Publicacao/Comunicacao
Intimação - sentença
SENTENÇA
Apelante: Joseleide Conceicao de Souza DPGE - 1ª Inst.: Cristiano Ronchi Lobo (OAB: 268411DP/MS)
Apelante: Odete Custódia Ferreira Advogado: Leandro Freitas de Oliveira (OAB: 26872/MS) Apelada: Odete Custódia Ferreira Advogado: Leandro Freitas de Oliveira (OAB: 26872/MS) Apelada: Joseleide Conceicao de Souza DPGE - 1ª Inst.: Cristiano Ronchi Lobo (OAB: 268411DP/MS) EMENTA - APELAÇÕES CÍVEIS - AÇÃO DE INDENIZAÇÃO POR DANOS MATERIAIS E MORAIS - RELACIONAMENTO AMOROSO - TRANSFERÊNCIAS PATRIMONIAIS - ALEGAÇÃO DE DOAÇÃO - ÔNUS DA PROVA DO FATO MODIFICATIVO OU EXTINTIVO - ART. 373, II, CPC - AUSÊNCIA DE COMPROVAÇÃO - NULIDADE DA DOAÇÃO UNIVERSAL - ART. 548, CC - ABUSO DA CONFIANÇA - VIOLAÇÃO DA BOA-FÉ OBJETIVA - DANO MORAL CONFIGURADO - MOTOCICLETA - DOCUMENTOS PREEXISTENTES JUNTADOS EM SEDE RECURSAL - INOVAÇÃO PROBATÓRIA - PRECLUSÃO - ART. 435, CPC - RECURSOS DESPROVIDOS. 1. Aquele que invoca fato impeditivo, modificativo ou extintivo do direito da parte autora atrai para si o ônus da respectiva prova, nos termos do art. 373, II, CPC; não comprovada a causa jurídica alegada para justificar as transferências patrimoniais (quitação de empréstimo anterior, doação ou simples empréstimo de conta bancária), mantém-se a condenação à restituição dos valores e bens correspondentes. 2. É nula a doação que abranja a totalidade do patrimônio do doador sem reserva de parte ou renda suficiente à sua subsistência, nos termos do art. 548, CC, hipótese caracterizada quando comprovado, inclusive por prova testemunhal, que a totalidade do produto da alienação do único bem imóvel da parte doadora foi destinada à parte donatária, sem qualquer reserva, ainda que de forma consciente e voluntária. 3. O rompimento da relação afetiva no dia imediatamente subsequente à formalização do ato de disposição patrimonial, sem que a parte beneficiada comprove causa jurídica legítima para o recebimento dos valores e bens, caracteriza abuso da confiança depositada e violação da boa-fé objetiva, configurando ilicitude apta a gerar dano moral indenizável. 4. A juntada de documentos preexistentes à sentença, não apresentados na fase de instrução por desídia da parte, não pode ocorrer pela primeira vez em sede de apelação, sob pena de violação à preclusão e ao art. 435, CPC, que somente autoriza a produção de prova documental posterior para fatos supervenientes ou para contrapor fatos novos.
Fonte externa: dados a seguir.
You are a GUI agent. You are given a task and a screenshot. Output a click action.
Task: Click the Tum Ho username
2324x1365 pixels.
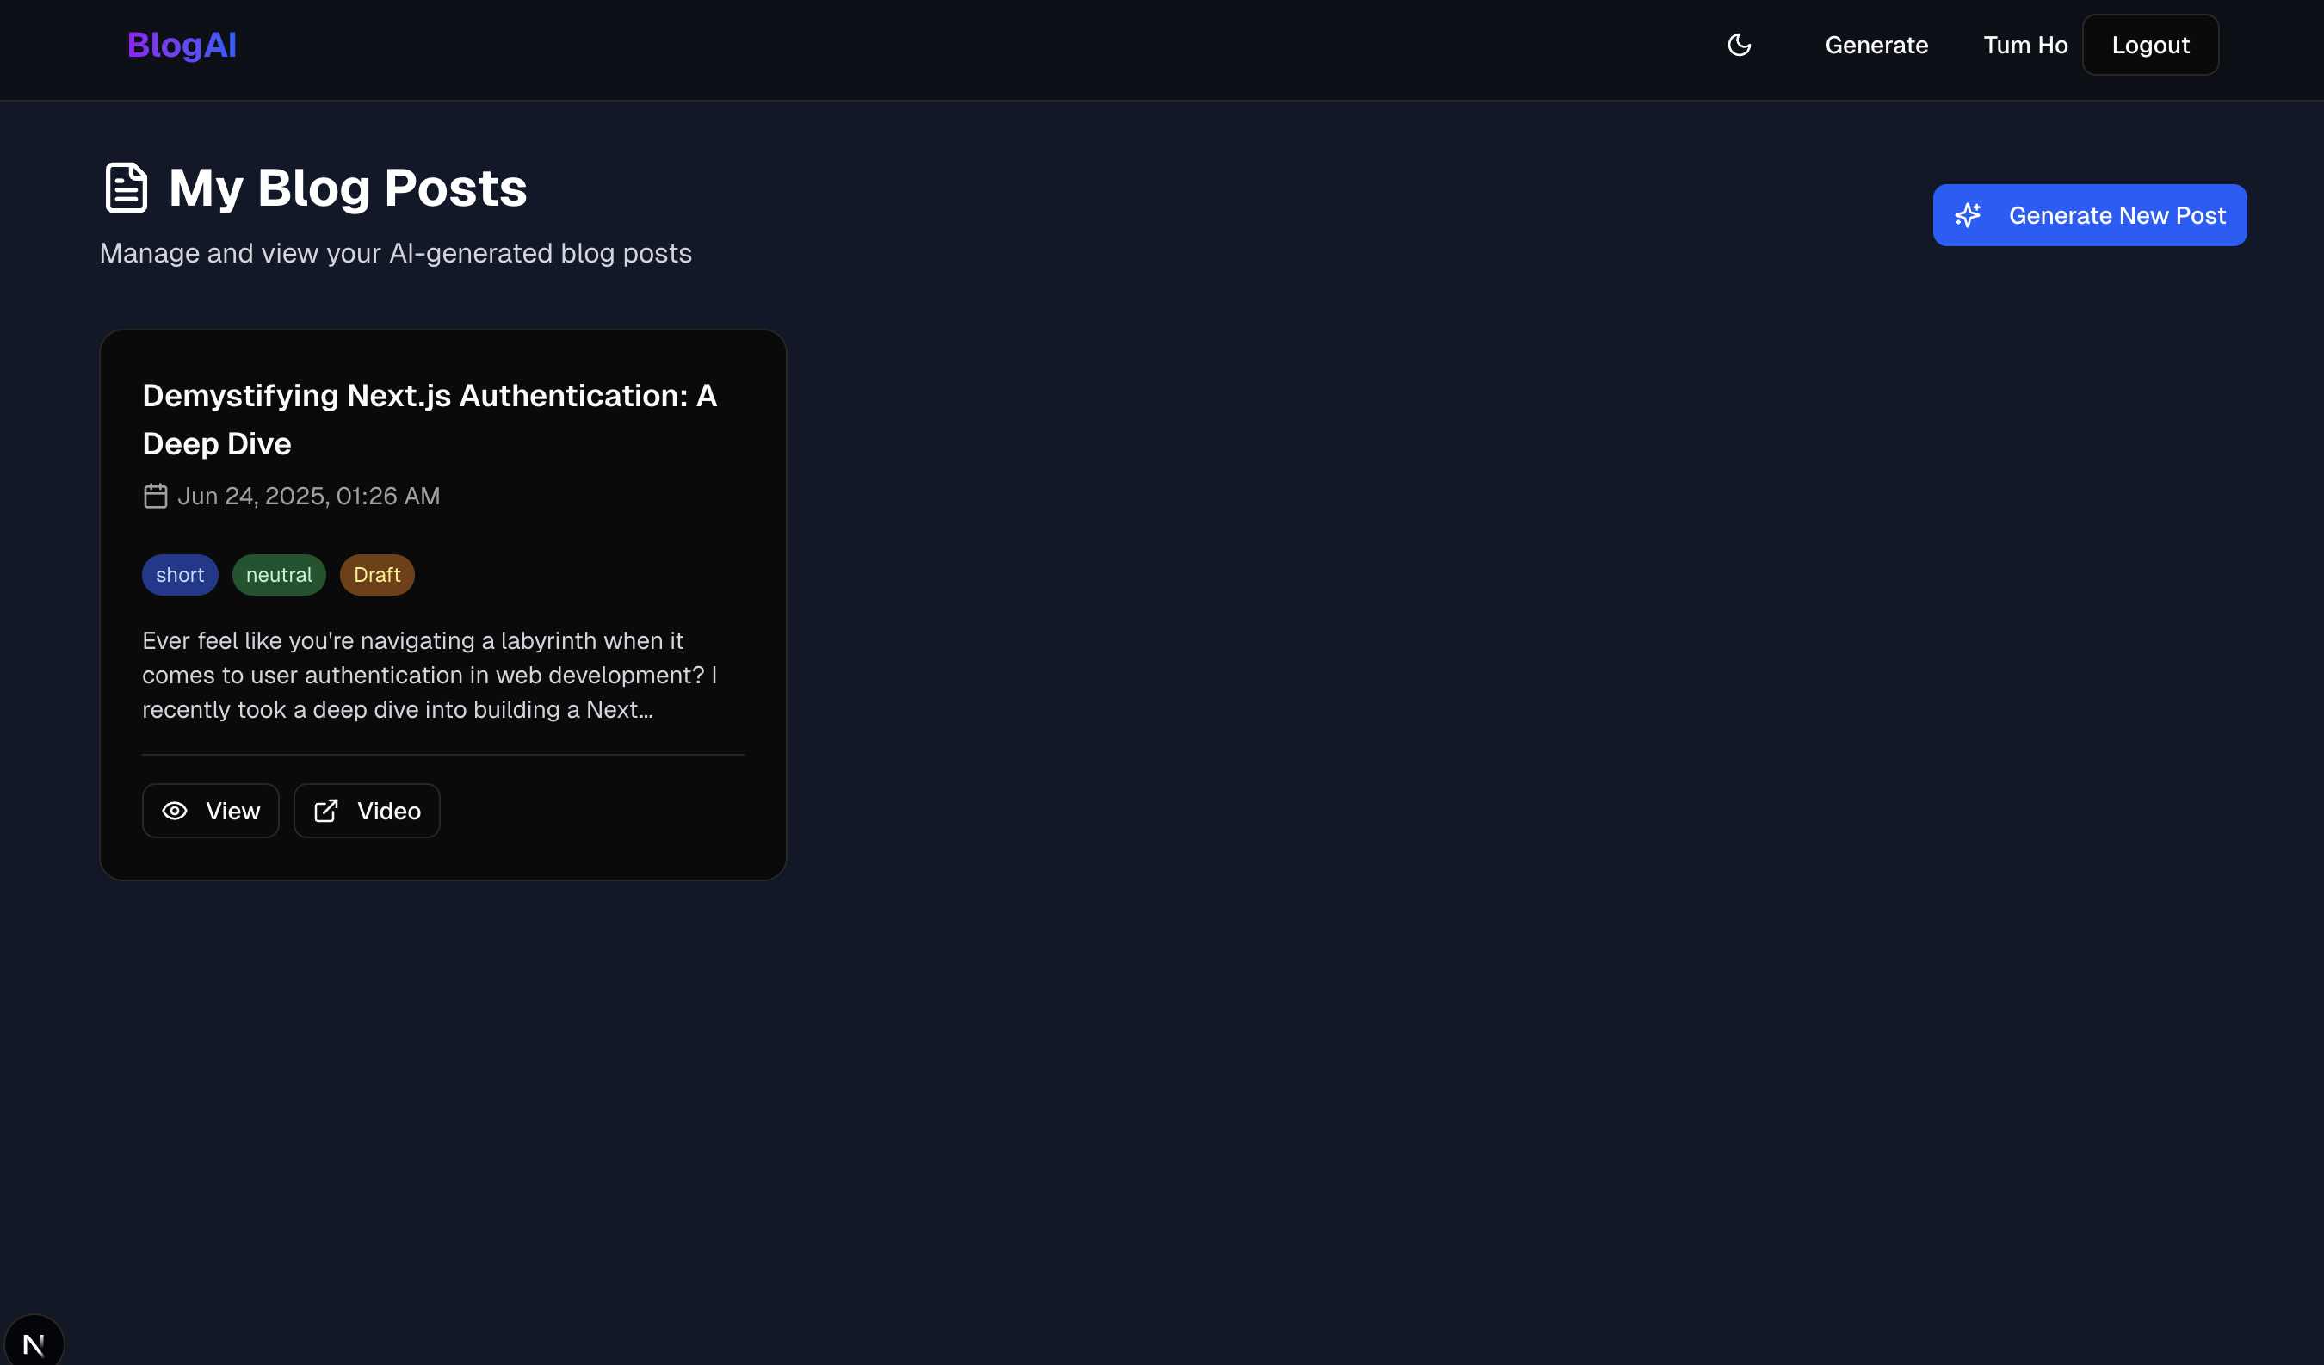[x=2025, y=45]
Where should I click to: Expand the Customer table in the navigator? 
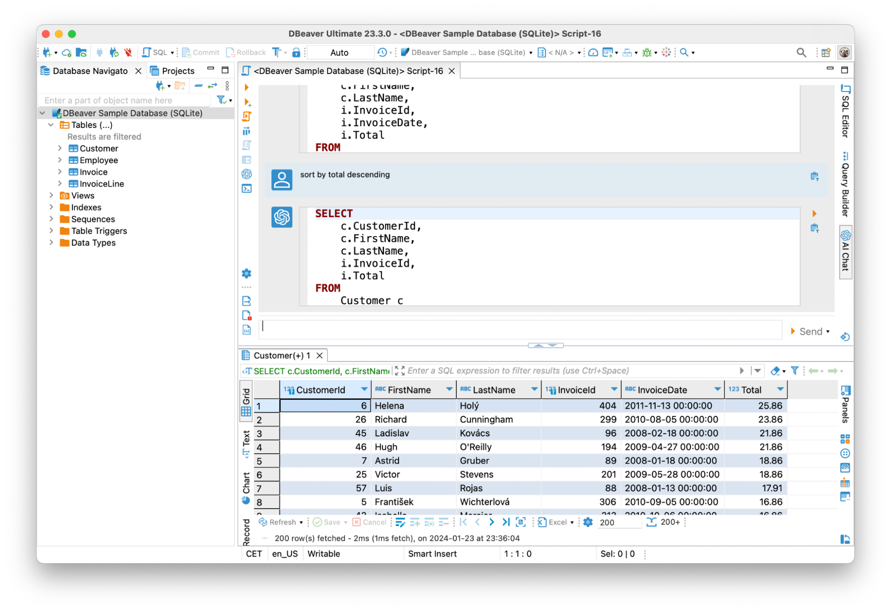(60, 148)
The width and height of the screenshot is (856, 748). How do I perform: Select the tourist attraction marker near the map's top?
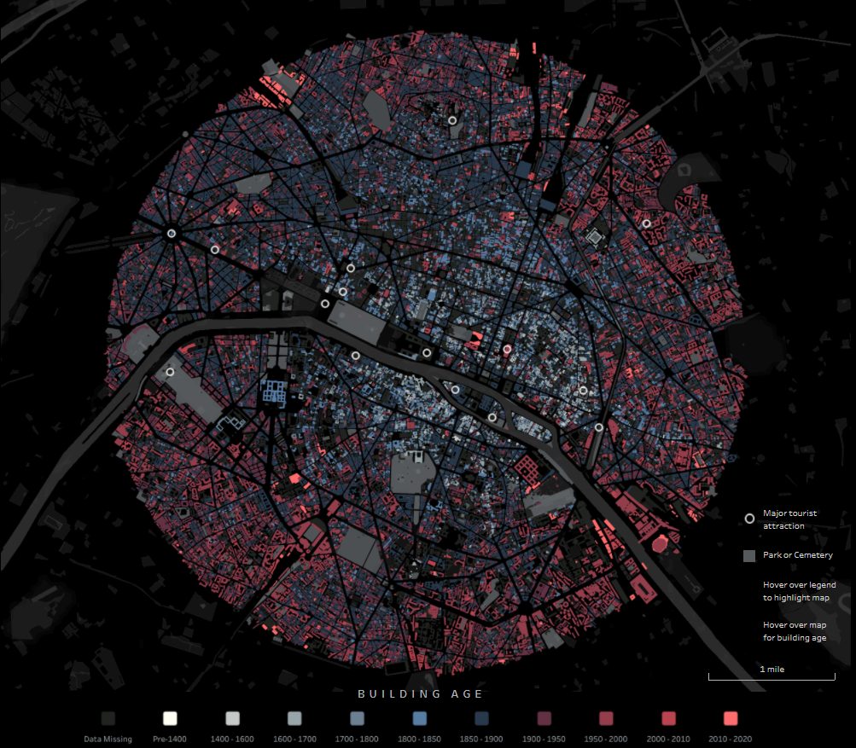click(451, 120)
A C Ó R D Ã O
Acórdão - Apelação Cível nº 0804062-03.2024.8.12.0001 Comarca de Campo Grande - 8ª Vara Cível Relator(a): Des. Luiz Tadeu Barbosa Silva Vistos, relatados e discutidos estes autos, ACORDAM, em sessão permanente e virtual, os(as) magistrados(as) do(a) 4ª Câmara Cível do Tribunal de Justiça de Mato Grosso do Sul, na conformidade da ata de julgamentos, a seguinte decisão: Por unanimidade, negaram provimento aos recursos, nos termos do voto do Relator.